James K. A. Smith’s book Desiring the Kingdom can be helpful in exploring the underlying anthropologies and teloi of these two books. Smith spends most of his time debunking the tendency to conceptualize humans as primarily or essentially thinking beings—to assume that it is our thoughts or beliefs that motivate us and drive our behavior, and therefore, thought/beliefs become the central fulcrum for change, spiritual or otherwise. I don’t believe Smith would mind saying it’s a problem to consider humans as consumers or producers.
Smith argues that ultimately humans are lovers; our primary orientation to the world is not through knowledge, belief, consumption, or production, but through love. And our love always has an aim—a telos. The question is not will humans love, but what will they love?
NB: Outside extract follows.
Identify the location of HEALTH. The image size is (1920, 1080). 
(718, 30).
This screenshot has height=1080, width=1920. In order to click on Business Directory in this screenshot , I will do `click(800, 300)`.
The aim of our love will be shaped by our embodied habits, for it is habituated behavior—ritual or liturgy—rather than thoughts/beliefs/ideas that most deeply shapes and forms whom we become. This assertion is entirely consistent with research in cognitive science, neuroscience, psychotherapy, and psychological research on child and adult attachment. The habits in which we both consciously and unreflectively engage shape the form and capacity of our love. So persons may be shaped to love in a variety of ways. Our loves can be formed in healthy and holy ways or even malformed in unholy ways. Based on the behavioral habits in which we engage, we may be shaped to love consuming or producing, and we may even be shaped to love the pursuit of happiness.
As Christians interacting with these books, the anthropological question looms: What kind of persons are we to become? How and by what are we to be shaped? Are image and likeness of Jesus and identity “in Christ” our telos? While both of these books are helpful, they may leave a reader cold. It is not that it’s necessarily anti-Christian to pursue happiness or to think about how one’s identity is enhanced or diminished by being part of an organization. Rather, the anthropologies found in these books are thin and instrumental. Even Bok reduces happiness to something less than the wisdom of Ecclesiastes, making it an end in itself. For the teacher of Ecclesiastes knows that even if we are to eat, drink, and experience pleasure (well-being, happiness), the more important issue is the worship of and devotion to the one who is behind it all.